If we have a sequence from 0 to N in binary format then the number of 0 and number of 1s in the least significant bit have a balance i.e. if N was even then there is one 0 more than how many 1s are there. If it is odd the number of 0s and 1s are the same.
Example:
0000
0001
0010
0011
There are 2 0s and 2 1s in the first binary column (N = 3 i.e. odd)
0000
0001
0010
0011
0100
There are 3 0s and 2 1s in the first binary column (N = 4 i.e. even).
This makes sense since each number is basically the previous +1, so each addition either adds a 1 or a 0 to the last column and since this is about all the numbers from 0 to N this equation is there.
What is not straightforward to me to understand intuitively is that if I split these numbers to 2 sets, i.e. odds (or those with the last bit set to 1) and evens (those with the last bit set to 0) the same equation holds.
The same also holds for all further subdivisions of those with the second column 0 vs second column 1 etc.
Could some give some insight why this further and further subdivision keeps having this condition hold?
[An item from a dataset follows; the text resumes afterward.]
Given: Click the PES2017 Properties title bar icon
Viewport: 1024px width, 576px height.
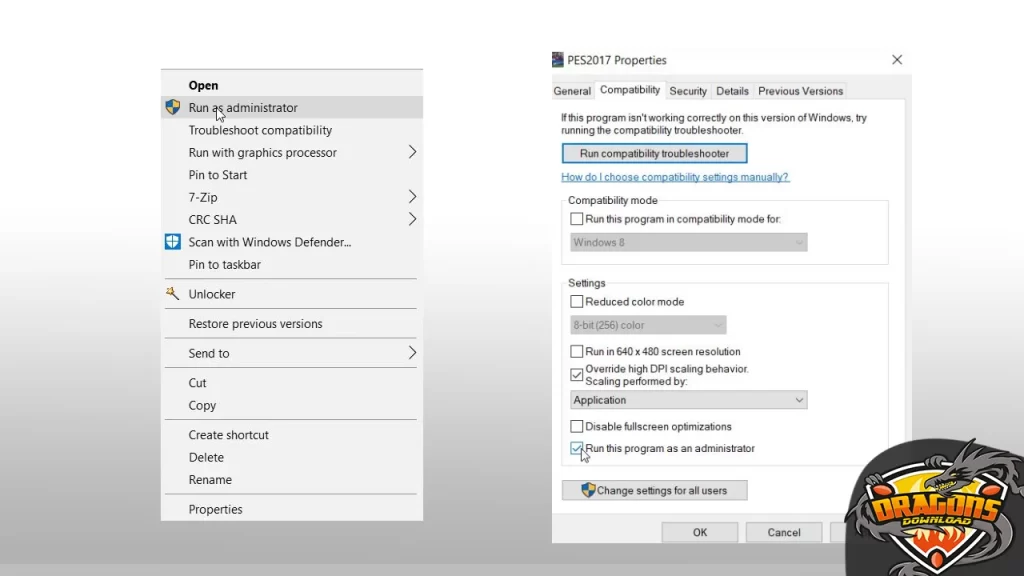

The rightmost two bits go through the cycle $00, 01, 10, 11$, which corresponds to counting $0,1,2,3$. If you separate out the even numbers, you select those with $0$ in the ones bit, and they will count $0,2,0,2,0,2$. The twos bit will alternate between $0$ and $1$, just like the ones bit did when you had all the numbers. It works the same however many bits you select and which selection you make. If you just take the numbers that end in $101$ you will get the numbers that are equivalent to $5 \bmod 8$. If you consider the next bit, which is the eights place, you will alternate between $5 \bmod 16$ and $13 \bmod 16$. The first has $0$ in the eights place and the second has $1$ in the eights place, so you get the same alternation.